Waste segregation was an integral part of India. Just two decades ago, over 70% of all household waste was recycled! As an agrarian economy, the maximum recycling was not only seen in rural India where villages were clean, but also carried across to the urban cities. However, adoption of new lifestyles, increasing wealth, easily replaceable items among other concepts moved the thought process away from segregation and recycling. Even twenty years ago, every day there would be sounds of the ‘Chindiwali’ singing her tune to ask you to exchange your old clothing for shiny new pots and pans. Vegetable peels were sent back with the milkman for his cows and buffalos or given to those raising goats. There would be haggling for a few rupees with the kabadiwala who would take your newspapers and oil tin cans – there was an area in the home where used items were stored until an appropriate recycler came you’re your way. We seem to have lost that now.
The distinct tune of the Chinidwali is something my kids will never hear. Online shopping makes it easier to buy new pots and pans without giving up something old – that just goes in to the garbage. Without recycling. All in one bag and sent to the landfill – it is someone else’s problem to solve. We create the garbage, but do not stop to think what happens to it once it leaves our homes.
The RARE Community are a set of hotels in not well trodden paths. Many are set in pristine and sensitive areas – some with access to water bodies, where there is immense biodiversity. They have taken it upon themselves to be custodians of the land and community around them to ensure that waste does not end up causing damage nor is it an eye sore. Many offer the farm to table experience where organic produce is a way of life. Thus reducing waste and segregation is a high priority.

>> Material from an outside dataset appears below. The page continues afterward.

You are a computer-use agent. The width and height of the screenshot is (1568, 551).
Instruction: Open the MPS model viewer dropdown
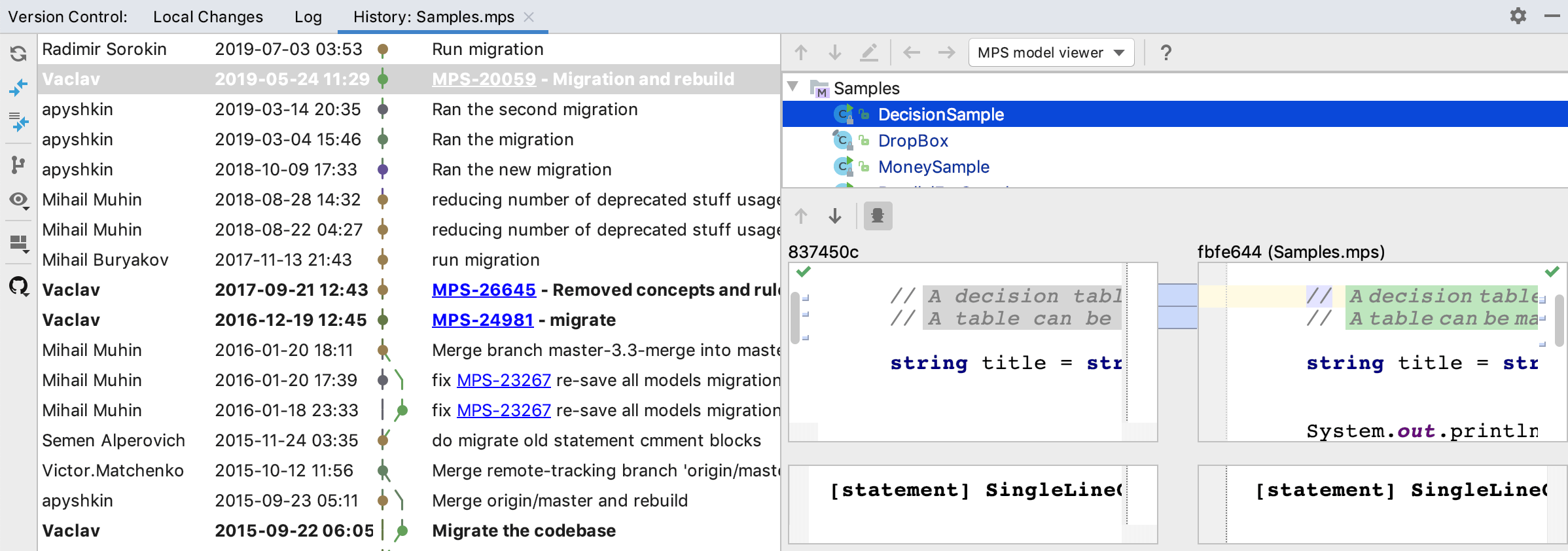coord(1050,52)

It begins with segregation of dry waste and wet waste. Wet waste typically is kitchen waste and the Community ensures composting has been adopted. The kitchen waste is often used as manure for the fresh farm produce that is served to guests. Dry waste is segregated in to that which can be reused or repurposed and that which needs to go to the landfill. Kathiwada Raaj Mahal for example, ensures it collects and stores all plastic waste on site over a period of time. Once there is a truck load of plastic waste, this is then taken to a recycling plant a few hours away.
Composting and recycling is a way of life at Lchang Nang as well, that is working toward reducing garbage output. A small step such as ensuring reusable and refillable jars for tea, coffee and sugar are set up at their tea stations goes a long way in ensure that 13,000 sachets are kept out of a landfill.
As custodians of the natural environment around them, the RARE Community is working hard to reduce their footprint on the planet. Segregation is taken very seriously with regular training given to the staff as well. Jim’s Jungle Retreat has tied up with Waste Warriors who are working hard in the Corbett area among other places, to ensure the biodiversity is garbage free. Waste Warriors aim is to be a catalyst for practical and community led Solid Waste Management initiatives in rural, urban, and protected areas and to pioneer replicable models of resource management, innovative practices, research and education in the field of solid waste management. Both Jim’s Jungle Retreat and Kipling Camp have a sewage treatment plant that use sand and other natural elements to treat sewage.
These are a small set of examples from the RARE India Community. Other measures to ensure there is less garbage created include not providing bottled water, not lining bins with plastic bags, organizing clean up drives with the local community and having bins clearly marked to help segregate garbage.